From this week on, I’ll be posting every Tuesday under the tag ‘TTC Tuesday’. I felt a little hesitant at first when I decided to start this series of posts. Why? Because only a few people are aware of the situation, and because it’s a very sensitive subject to me. Then again, I may eventually help, or inspire other women in similar situations.
Only a few people know that we’ve been trying for a baby for quite some time now. Some people think we’ve only just started, but admitting we’ve been ‘failing’ so far, was too difficult. The fact is, that this is our 13th month of our TTC (trying to conceive) journey. Apparently, this places us under the category ‘couples with fertility problems’. I wish we weren’t part of this label, but here we are – still trying.
I don’t even really know where to begin. This journey has been a rollercoaster, I can tell you that much. It started all very exciting: researching pregnancy related information, downloading apps to track down my cycles, buying OPKs (ovulation predictor kits) and even an ovulation thermometer.
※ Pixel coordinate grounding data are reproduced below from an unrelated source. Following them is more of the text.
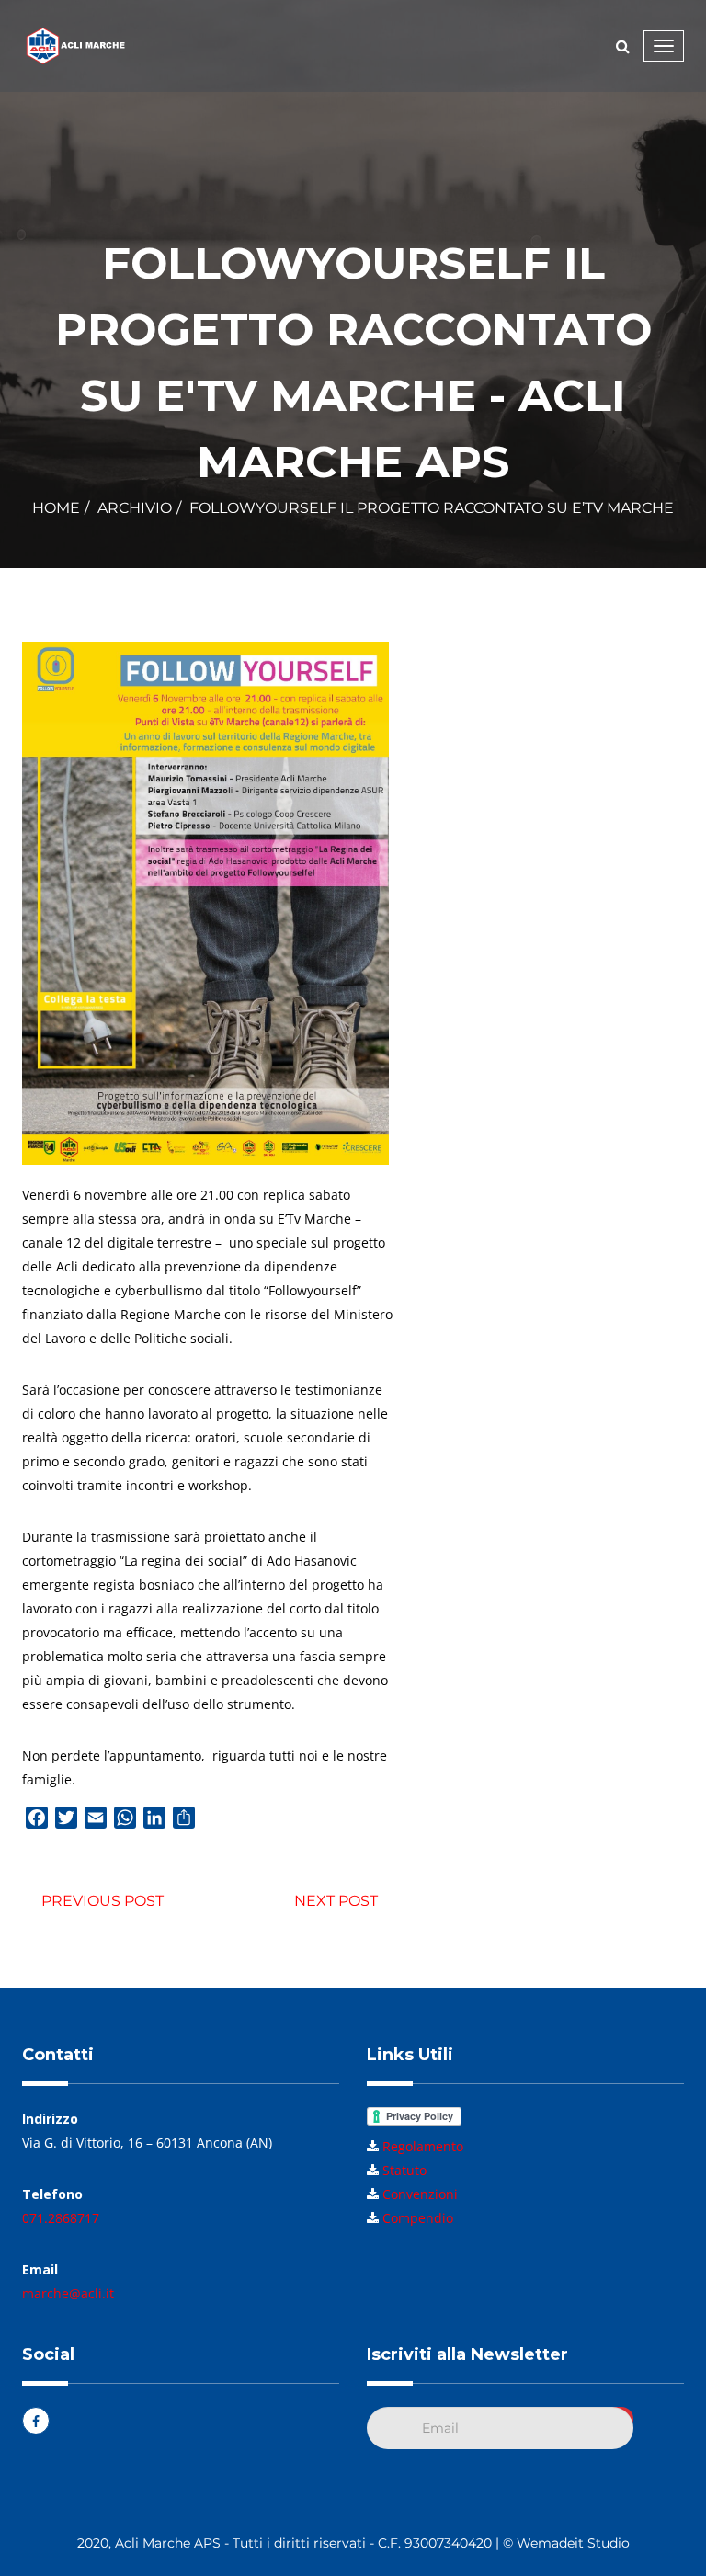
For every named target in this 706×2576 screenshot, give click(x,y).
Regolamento (422, 2146)
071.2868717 (60, 2218)
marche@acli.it (68, 2293)
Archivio (134, 508)
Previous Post (102, 1900)
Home (56, 508)
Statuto (404, 2170)
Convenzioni (420, 2194)
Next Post (336, 1900)
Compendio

The first few months, I felt very optimistic. After all, how many couples do actually get pregnant from the first time, right? There have been a few moments that I was really close to giving up. Especially one cycle, a few months ago. Seriously, I had all the symptoms of a pregnancy and… I was 3 days late. I am never late, ever! So I really believed that that was our month. Even hubby was super positive about it as he had been witnessing all these symptoms too. I did several tests, one each day I was late – all negative. For a few months after that, I didn’t test anything – no OPKs and no temping. At this stage, I kinda knew how my cycles were going anyway, and I felt a lot less stressed.
Now I’m seeing a kinesiologist to re-balance my hormones, and we’ve booked an appointment with a gp for some tests and/or a referral to the gynaecologists or fertility clinic. And although it’s sometimes challenging, I am trying to remain as positive as possible and have faith that everything will work out.
If you’re in a similar situation, and you feel overwhelmed and stressed out about it all, here’s some tips that may hopefully help you:
* Express your feelings and understand they are normal – talk to your partner/husband about your feelings, or a good friend/relative. If you feel this is not an option, keep a journal. I don’t mean a journal in which you record all your possible pregnancy symptoms, as this will just stress you out even more. Instead, write down everything you’re feeling. Your journal won’t judge you, so express all emotions and thoughts. They’re better out on paper than piling up in your head.
* Be kind to yourself – especially when (again) someone announces she’s expecting and you feel torn between feeling happy or jealous, excited or angry. Of course, you are happy for them! You just wish you could reply with: ‘Hey, I’m pregnant too!’. It’s all normal to feel this way. And again, your journal may be a really good outlet. If you feel angry, try hitting the pillows on your bed. Sounds silly, I know, but it feels so much better afterwards.
* Let go of symptom spotting – I know, this one is really challenging! If only time would go by in a normal pace during those last 14 days of your cycle, but no… they creep by! I find now that I’m working almost full time, I can ‘forget’ about it more, but the days that I’m sitting at home are more challenging. Try to go out and do some fun stuff (and don’t focus too much on all the pregnant women out there), read a book, or find something creative to do. The beach always seems to be a good distraction for me. Find something you love that is not ttc related.
* Get reassurance – if you’ve been trying for quite some time now, you may start thinking that your body is just not capable of conceiving, and you may begin to blame yourself (or your partner/husband). If this is the case, talk to an expert and have some tests done. You may be stressing for absolutely nothing. If those tests reveal there are indeed problems, remember there may be several options available for you to still conceive.
* Regain your faith – whenever a cycle turns out to be unsuccessful, you may feel as if you’ve lost a baby you never had in the first place. It may sound funny to everybody else, but when you’re in the ttc-journey, it is very common to feel sad and to grieve. Go through these emotions, acknowledge they are there, and whenever you’re ready (which I find is usually around cycle day 3) remind yourself of the new chance you are being given. You’re allowed to stumble, just remember to get up again.
I know, it’s easy to write this list down, but it’s harder to actually live it and follow these guidelines. They’re tips that I found have helped me get this far, but now and again, I do have to remind myself as well (yes, I too can get carried away). Mostly, whenever I’m down, I turn to my hubby. If there’s one person out there who wants this as much as I do, it’s him, so I know he understands.
Does anybody else have some more tips on how to deal with long ttc-journeys? You’re more than welcome to share them.